[[ SELECTED PASSAGE, beginning ]]

Illinois businesses can be fined for not enforcing mask wearing and crowd limits under an emergency rule from Gov. JB Pritzker that survived a hearing by the JCAR panel last Tuesday.

An attempt to block the rule from taking effect failed in the bi-partisan Joint Committee on Administrative Rules. The six Republican members of the committee all voted to stop the rule, but their attempt fell short, needing eight votes to pass.

Administration officials said the rule will give authorities another tool by which to press people to wear masks in public to control the spread of the coronavirus. They said it is particularly important as the state is seeing an uptick in cases of COVID-19 since the state more fully reopened its economy at the end of June.

Republicans on the panel said the rule still puts unfair pressure on businesses to enforce the mask mandate. They also said the rule conflicts with existing state law and legislation should be enacted by the full General Assembly to address issues connected with the coronavirus pandemic.

Pritzker said that “local governments now have an additional way to keep their communities safe.”

“The vast majority of our communities and business owners are doing what’s right,” Pritzker said. “These rules will provide multiple opportunities for compliance before any penalty is issued and will help ensure that the minority of people who refuse to act responsibly won’t take our state backward. These rules will ensure there is a commonsense way to enforce public health guidelines with an emphasis on education first so that Illinois can continue to make substantial progress in our fight against COVID-19.”

[[ SELECTED PASSAGE, end ]]
[[ DATA FOR ANALYSIS, beginning ]]

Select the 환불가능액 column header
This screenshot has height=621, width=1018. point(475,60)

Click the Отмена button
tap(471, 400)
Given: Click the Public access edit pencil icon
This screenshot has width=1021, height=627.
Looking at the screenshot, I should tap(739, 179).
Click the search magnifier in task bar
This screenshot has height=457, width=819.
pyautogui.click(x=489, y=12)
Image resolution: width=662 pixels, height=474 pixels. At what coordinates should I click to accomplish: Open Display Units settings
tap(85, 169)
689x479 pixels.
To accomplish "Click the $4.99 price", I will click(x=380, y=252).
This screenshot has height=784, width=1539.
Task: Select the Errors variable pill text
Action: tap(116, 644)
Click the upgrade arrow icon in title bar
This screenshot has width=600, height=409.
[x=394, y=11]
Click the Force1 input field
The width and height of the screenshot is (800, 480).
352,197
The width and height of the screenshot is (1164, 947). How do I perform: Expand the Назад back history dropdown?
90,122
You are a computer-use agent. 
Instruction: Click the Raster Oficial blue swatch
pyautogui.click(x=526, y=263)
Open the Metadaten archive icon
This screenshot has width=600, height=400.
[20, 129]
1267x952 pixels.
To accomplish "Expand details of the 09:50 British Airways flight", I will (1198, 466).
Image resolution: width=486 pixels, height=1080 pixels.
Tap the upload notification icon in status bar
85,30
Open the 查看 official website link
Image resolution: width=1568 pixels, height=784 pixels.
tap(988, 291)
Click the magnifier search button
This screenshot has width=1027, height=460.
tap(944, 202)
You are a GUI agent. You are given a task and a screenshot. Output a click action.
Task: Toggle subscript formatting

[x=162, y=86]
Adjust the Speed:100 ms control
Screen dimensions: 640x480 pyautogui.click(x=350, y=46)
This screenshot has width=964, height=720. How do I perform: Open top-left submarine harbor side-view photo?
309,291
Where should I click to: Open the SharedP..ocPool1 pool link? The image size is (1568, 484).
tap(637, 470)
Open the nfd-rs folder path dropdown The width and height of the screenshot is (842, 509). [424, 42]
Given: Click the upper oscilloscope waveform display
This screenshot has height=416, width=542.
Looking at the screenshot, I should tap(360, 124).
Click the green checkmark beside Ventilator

[[ DATA FOR ANALYSIS, end ]]

**TASK 1**.
Repeat the passage on the Illinois mask rule word for word, from "Illinois businesses can" up to and including "end of June.".
**TASK 2**.
In the passage on the Illinois mask rule, how many votes did the attempt to block the rule need in order to pass?

**WRITTEN REPLY 1**.
Illinois businesses can be fined for not enforcing mask wearing and crowd limits under an emergency rule from Gov. JB Pritzker that survived a hearing by the JCAR panel last Tuesday.

An attempt to block the rule from taking effect failed in the bi-partisan Joint Committee on Administrative Rules. The six Republican members of the committee all voted to stop the rule, but their attempt fell short, needing eight votes to pass.

Administration officials said the rule will give authorities another tool by which to press people to wear masks in public to control the spread of the coronavirus. They said it is particularly important as the state is seeing an uptick in cases of COVID-19 since the state more fully reopened its economy at the end of June.

**WRITTEN REPLY 2**.
Eight votes.